O QUE FAZER:
Por favor, edite o relato sobre o poema “Cão Veludo” e apresente de novo o trecho que vai de "Para mim foi" até "festa de aniversário.", inclusive, trocando "emocionado" por "comovido".

TEXTO SELECIONADO:
◆ ◆ ◆ ◆ ◆

Para mim foi um momento lindo, de muito contentamento, pois pude levar ao coração de um grande amigo essa singela alegria.

No final Rubens abraçou-me emocionado. Agradeceu-me com alegria e gentileza. Apesar da poesia ter um enredo melancólico, Rubem surpreendeu-nos ao fazer seus comentários, pois realçou a  mensagem da mesma, valorizando o  significado da amizade e amor verdadeiros.

Foi assim que surgiu  a ideia de homenagearmos meu primo Rubem, com a história do “Cão Veludo”, em sua festa de aniversário.

Foi gratificante ouvir,  do próprio Rubem:

“POEMA DE BELEZA INIGUALÁVEL, LEMBRANÇAS DE MEUS TEMPOS DE MENINO”


Compartilhei a poesia na postagem abaixo,  para que todos amigos e familiares possam aprecia-la.

Cão Veludo

Os versos dessa poesia, embora tristes em alguns momentos, revelam que um amor puro e sincero não dá espaço para rancores. Onde há o amor, só existe espaço para o perdão e a busca pela felicidade da pessoa amada.

◆ ◆ ◆ ◆ ◆

[Registros de uma coleção]
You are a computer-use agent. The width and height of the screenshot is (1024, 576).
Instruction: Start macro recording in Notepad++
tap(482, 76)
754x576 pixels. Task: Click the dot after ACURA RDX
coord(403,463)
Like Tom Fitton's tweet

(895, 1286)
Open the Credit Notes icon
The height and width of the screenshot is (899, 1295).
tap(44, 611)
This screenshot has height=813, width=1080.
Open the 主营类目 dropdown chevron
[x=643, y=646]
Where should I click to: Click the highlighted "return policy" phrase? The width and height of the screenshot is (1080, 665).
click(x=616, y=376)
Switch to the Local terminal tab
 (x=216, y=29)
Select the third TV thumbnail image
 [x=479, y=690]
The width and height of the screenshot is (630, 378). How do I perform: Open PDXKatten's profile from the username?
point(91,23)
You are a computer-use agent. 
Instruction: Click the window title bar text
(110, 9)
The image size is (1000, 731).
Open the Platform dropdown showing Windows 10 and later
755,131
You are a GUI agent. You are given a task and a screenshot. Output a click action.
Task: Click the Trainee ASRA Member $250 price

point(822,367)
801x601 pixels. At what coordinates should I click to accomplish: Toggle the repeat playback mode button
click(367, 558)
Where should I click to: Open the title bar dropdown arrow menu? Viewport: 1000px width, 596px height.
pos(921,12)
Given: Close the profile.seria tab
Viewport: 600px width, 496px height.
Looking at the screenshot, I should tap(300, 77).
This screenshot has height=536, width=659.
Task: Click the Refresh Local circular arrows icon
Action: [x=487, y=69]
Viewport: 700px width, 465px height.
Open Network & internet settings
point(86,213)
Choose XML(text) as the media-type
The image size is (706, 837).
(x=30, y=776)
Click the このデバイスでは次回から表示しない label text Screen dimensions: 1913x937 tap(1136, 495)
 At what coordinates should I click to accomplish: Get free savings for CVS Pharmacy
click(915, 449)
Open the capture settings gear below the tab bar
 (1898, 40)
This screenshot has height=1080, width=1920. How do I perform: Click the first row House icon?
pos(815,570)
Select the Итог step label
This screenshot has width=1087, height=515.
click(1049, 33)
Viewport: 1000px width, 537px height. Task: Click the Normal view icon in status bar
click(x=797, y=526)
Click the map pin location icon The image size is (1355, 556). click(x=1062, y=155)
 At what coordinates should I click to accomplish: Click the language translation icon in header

◆ ◆ ◆ ◆ ◆

RESULTADO FINAL:
Para mim foi um momento lindo, de muito contentamento, pois pude levar ao coração de um grande amigo essa singela alegria.

No final Rubens abraçou-me comovido. Agradeceu-me com alegria e gentileza. Apesar da poesia ter um enredo melancólico, Rubem surpreendeu-nos ao fazer seus comentários, pois realçou a  mensagem da mesma, valorizando o  significado da amizade e amor verdadeiros.

Foi assim que surgiu  a ideia de homenagearmos meu primo Rubem, com a história do “Cão Veludo”, em sua festa de aniversário.